Chirurgie cardiaque: une nouvelle bioprothèse implantée à l'Hôpital Erasme

12/02/2018
L’Hôpital Erasme est le premier hôpital belge francophone à implanter la nouvelle valve cardiaque biologique "Inspiris". Ce nouveau type de valve est doté d'une nouvelle technologie de conservation qui devrait lui permettre de résister au temps. Cette valve est particulièrement indiquée chez les patients jeunes atteints de pathologies valvulaires aortiques.

En janvier 2018, 4 valves cardiaques biologiques Inspiris ont été implantées avec succès. Bien que cette valve ne bénéficie pas encore d'un remboursement auprès de l'Inami, le Service de Chirurgie cardiaque est fier de pouvoir proposer cette nouvelle technologie à ses patients car elle présente des avantages non négligeables qui améliorent notamment leur qualité de vie.
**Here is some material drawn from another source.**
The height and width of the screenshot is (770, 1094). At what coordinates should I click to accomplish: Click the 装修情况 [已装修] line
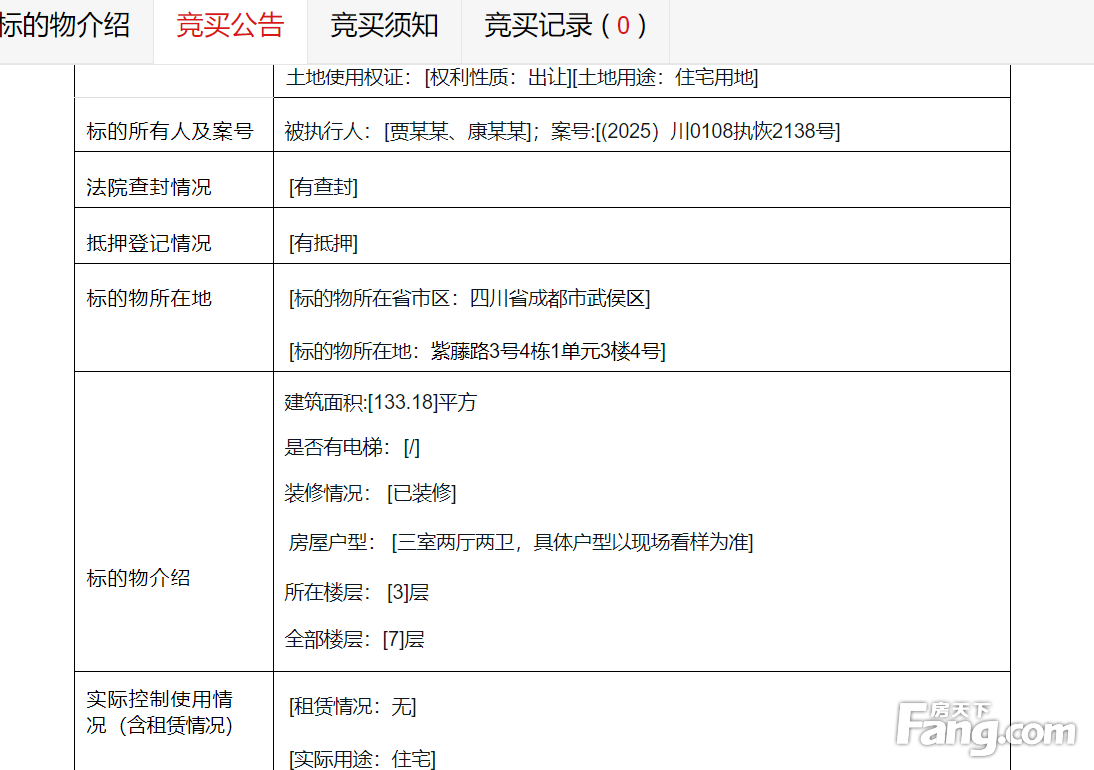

Remplacer une valve aortique déficiente

Actuellement, les patients atteints d'une pathologie valvulaire aortique ont deux options thérapeutiques : l'implantation d'une valve mécanique ou d'une valve biologique. La première a l'avantage de résister au temps mais avec l'obligation de prendre un traitement anticoagulant. Tandis que la seconde ne requiert pas de traitement mais s'use et doit être changée après quelques années.
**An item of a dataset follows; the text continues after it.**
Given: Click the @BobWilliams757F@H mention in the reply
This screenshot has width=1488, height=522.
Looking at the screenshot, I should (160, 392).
Une valve cardiaque pour la vie sans anticoagulants

La valve cardiaque biologique Inspiris dispose des avantages de ces deux options thérapeutiques sans leurs inconvénients. En effet, elle repose sur une nouvelle technologie tissulaire baptisée Resilia qui permet d'augmenter sa durabilité. Comme elle est réalisée à partir de tissus biologiques, aucun traitement anticoagulant n'est requis. La technologie Resilia doit encore valider ses promesses face à l'épreuve du temps mais la substitution, chez les patients jeunes, des valves mécaniques par des valves biologiques Inspiris serait une avancée substantielle dans le traitement de la pathologie valvulaire aortique.

Et si la valve Inspiris est altérée ? Lors de son élaboration, le placement d'un anneau extensible a été prévu afin de faciliter la mise en place d'une nouvelle valve par transcathéterisme. 

Enfin, cette valve bénéficie d'un traitement qui lui permet d'être stockée à sec, ce qui facilite son transport et son stockage et en diminue le coût.